Who are the long-term winners?

Goldman Sachs has constructed a three-dimensional competitive positioning framework to quantitatively assess the long-term winning probabilities of various players, with the core formula being: ARR scale × gross margin advantage + financial strength.

The pricing capability dimension examines the speed of market entry (compared to previous and peer models), LMArena arena scores (based on large-scale blind user evaluations), and the mixed pricing level per million tokens.

The cost advantage dimension assesses throughput (tokens per second), cache hit rate, parameter activation ratio, and inference gross margin. The financial strength dimension evaluates cash on hand, net cash as a percentage of total assets, and valuation multiples.

In the foundational text model field, Goldman Sachs identifies Zhiyu (first coverage, neutral rating, target valuation of $110 billion) and DeepSeek (unlisted) as the strongest positioned, both excelling in pricing capability and cost advantage.
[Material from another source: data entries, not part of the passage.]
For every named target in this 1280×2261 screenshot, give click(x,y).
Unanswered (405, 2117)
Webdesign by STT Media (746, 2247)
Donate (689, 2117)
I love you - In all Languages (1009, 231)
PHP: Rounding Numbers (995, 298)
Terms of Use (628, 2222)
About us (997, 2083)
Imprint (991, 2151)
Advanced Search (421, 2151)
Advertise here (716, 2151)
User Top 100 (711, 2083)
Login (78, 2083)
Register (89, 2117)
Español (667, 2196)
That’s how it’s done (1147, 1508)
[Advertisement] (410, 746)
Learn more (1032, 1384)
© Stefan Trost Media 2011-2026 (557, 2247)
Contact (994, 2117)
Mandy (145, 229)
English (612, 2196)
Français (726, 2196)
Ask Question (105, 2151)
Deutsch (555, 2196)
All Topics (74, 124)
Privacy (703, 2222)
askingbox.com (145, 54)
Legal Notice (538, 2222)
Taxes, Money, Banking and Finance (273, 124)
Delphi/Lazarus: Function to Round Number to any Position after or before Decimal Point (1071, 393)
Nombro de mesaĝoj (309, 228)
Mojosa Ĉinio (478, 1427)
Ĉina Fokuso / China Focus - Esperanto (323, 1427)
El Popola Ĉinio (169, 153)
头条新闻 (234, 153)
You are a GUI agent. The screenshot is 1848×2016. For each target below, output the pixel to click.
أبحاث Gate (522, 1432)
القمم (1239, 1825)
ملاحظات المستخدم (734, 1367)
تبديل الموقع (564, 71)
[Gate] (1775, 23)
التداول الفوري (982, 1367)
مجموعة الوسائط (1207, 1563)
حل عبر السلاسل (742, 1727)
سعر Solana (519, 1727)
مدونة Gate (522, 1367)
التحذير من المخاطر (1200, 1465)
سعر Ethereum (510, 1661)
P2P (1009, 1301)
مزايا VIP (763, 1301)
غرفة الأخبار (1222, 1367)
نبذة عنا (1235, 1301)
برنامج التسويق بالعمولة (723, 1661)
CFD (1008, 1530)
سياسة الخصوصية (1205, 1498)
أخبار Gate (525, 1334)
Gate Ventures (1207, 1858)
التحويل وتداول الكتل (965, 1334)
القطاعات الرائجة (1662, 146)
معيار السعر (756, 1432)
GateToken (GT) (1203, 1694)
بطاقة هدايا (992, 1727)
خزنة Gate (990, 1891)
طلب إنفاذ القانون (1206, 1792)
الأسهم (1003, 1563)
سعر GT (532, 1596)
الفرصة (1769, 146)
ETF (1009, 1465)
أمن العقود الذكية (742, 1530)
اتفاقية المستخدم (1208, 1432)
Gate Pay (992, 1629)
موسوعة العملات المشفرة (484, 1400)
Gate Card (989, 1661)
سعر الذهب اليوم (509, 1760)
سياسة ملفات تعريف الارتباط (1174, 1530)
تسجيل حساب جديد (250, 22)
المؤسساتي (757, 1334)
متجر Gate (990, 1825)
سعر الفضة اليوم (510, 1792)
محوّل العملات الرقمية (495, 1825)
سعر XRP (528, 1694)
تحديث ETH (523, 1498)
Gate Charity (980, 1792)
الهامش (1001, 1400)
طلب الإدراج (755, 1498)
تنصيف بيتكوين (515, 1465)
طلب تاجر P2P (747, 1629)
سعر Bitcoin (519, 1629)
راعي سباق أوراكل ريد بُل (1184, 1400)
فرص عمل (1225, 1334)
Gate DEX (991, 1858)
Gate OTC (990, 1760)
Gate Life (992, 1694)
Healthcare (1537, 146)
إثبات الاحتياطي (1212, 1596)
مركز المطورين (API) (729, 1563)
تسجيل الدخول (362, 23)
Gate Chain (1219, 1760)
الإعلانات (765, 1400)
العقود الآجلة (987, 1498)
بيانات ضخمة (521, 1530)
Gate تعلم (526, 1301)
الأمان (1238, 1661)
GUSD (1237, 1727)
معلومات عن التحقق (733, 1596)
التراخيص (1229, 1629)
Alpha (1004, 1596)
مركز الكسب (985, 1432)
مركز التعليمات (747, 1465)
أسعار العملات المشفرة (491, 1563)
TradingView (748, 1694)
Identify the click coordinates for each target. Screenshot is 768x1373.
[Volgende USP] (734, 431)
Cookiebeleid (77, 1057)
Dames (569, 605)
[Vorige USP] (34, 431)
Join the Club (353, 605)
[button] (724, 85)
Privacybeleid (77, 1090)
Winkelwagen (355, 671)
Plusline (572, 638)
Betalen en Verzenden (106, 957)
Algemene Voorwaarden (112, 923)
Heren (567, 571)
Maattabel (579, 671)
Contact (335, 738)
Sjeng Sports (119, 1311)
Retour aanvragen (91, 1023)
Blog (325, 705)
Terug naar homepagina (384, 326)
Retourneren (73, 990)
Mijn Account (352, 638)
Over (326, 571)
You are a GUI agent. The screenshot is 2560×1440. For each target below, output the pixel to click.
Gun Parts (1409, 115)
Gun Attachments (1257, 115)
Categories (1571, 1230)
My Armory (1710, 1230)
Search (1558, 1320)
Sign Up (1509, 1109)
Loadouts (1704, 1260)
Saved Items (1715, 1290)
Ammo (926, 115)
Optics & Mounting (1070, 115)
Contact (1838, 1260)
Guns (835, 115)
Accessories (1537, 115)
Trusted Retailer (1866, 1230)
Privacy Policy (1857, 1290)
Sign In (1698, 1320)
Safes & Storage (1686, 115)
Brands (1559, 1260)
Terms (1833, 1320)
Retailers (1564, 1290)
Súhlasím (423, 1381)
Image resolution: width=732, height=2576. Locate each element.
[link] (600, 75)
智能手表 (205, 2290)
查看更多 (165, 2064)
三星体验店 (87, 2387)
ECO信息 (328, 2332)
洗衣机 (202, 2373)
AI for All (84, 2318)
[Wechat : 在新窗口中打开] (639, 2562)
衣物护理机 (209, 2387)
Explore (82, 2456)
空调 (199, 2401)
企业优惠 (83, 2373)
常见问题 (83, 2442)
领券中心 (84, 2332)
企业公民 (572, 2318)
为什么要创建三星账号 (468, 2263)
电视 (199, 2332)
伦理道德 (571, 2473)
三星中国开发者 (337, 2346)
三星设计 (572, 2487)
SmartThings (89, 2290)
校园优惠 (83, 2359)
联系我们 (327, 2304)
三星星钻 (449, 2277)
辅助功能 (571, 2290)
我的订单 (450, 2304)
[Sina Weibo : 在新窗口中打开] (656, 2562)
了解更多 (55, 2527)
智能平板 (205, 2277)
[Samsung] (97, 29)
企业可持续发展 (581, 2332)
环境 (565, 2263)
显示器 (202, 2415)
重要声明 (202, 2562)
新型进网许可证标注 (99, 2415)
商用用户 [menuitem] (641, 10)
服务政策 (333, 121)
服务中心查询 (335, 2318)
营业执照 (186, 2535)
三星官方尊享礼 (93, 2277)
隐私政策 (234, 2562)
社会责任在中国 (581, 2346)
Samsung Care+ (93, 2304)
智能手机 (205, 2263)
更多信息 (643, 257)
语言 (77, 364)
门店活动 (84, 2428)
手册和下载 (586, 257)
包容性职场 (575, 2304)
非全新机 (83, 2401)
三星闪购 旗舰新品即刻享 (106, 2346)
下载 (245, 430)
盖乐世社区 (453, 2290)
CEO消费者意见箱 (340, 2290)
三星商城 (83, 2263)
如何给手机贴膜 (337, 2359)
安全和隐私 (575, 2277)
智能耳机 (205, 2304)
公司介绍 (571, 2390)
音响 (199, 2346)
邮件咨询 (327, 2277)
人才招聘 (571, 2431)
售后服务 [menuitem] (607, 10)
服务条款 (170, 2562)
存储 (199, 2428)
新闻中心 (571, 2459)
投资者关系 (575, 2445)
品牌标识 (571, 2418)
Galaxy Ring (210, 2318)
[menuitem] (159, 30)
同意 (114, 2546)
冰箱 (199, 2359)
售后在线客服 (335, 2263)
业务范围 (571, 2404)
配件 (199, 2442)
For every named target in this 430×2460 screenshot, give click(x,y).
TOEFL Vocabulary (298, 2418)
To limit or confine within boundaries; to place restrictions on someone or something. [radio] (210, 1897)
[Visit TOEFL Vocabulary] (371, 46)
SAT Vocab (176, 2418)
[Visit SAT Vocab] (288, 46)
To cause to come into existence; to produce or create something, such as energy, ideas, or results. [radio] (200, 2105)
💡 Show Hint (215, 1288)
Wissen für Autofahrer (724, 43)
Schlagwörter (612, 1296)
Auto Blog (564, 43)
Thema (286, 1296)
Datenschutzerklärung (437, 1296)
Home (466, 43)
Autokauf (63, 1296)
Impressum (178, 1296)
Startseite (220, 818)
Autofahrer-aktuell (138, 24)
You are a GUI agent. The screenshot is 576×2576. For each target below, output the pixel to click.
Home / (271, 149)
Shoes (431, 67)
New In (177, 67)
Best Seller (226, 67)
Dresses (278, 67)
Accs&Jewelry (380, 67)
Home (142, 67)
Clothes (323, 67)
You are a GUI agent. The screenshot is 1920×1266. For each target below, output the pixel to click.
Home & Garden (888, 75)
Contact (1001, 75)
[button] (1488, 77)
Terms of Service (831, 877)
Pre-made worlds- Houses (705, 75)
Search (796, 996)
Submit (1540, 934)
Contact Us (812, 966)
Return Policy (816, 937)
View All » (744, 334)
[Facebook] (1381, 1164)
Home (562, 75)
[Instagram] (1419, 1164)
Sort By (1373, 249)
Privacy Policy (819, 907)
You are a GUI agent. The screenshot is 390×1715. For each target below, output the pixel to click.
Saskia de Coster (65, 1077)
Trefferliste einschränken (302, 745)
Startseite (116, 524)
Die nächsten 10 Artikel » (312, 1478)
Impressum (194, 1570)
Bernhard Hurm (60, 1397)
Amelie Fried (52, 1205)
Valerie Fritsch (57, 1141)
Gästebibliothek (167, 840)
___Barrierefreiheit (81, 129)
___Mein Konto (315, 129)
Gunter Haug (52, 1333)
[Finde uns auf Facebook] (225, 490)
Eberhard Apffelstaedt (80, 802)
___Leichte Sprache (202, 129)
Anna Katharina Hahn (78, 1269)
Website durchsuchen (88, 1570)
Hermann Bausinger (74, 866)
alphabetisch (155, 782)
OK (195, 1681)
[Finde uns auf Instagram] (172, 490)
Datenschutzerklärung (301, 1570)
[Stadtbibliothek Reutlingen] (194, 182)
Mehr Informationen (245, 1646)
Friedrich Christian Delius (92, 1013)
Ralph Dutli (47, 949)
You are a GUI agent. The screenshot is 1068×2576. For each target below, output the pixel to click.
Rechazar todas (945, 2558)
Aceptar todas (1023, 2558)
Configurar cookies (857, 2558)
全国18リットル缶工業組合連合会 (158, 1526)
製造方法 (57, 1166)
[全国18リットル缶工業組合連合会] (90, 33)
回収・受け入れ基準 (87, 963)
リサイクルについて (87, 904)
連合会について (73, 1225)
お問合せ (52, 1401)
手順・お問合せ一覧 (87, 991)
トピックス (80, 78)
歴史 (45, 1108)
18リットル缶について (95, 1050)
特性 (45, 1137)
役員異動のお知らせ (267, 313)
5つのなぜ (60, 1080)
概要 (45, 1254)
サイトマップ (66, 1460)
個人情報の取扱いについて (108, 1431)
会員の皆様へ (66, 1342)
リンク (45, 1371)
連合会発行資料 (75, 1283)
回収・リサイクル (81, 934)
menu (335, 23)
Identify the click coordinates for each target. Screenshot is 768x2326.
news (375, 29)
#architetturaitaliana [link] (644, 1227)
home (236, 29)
The overall implied valuation of independent AI model companies exceeds $200 billion.

In the multimodal/video generation field, ByteDance leads with Seedance, with reports from LatePost and 36Kr indicating that Seedance has a gross margin as high as 70%, and its ARR run rate has exceeded $2 billion. Kuaishou's Keling and MiniMax Hailuo/upcoming H3 model are also viewed positively by Goldman Sachs, expected to benefit in the second half of 2026 from functional breakthroughs in video generation and LLM integration, as well as healthy pricing due to supply constraints.

Goldman Sachs maintains a buy rating on MiniMax, with a target price of HKD 860, reasoning that its M3 model is in the ARR maximizing quadrant of high token volume and attractive pricing, and its current valuation is only 13 times the ARR at the end of 2026, indicating a significant discount compared to the valuation multiples of similar companies in China and globally, with a risk-reward ratio skewed upward.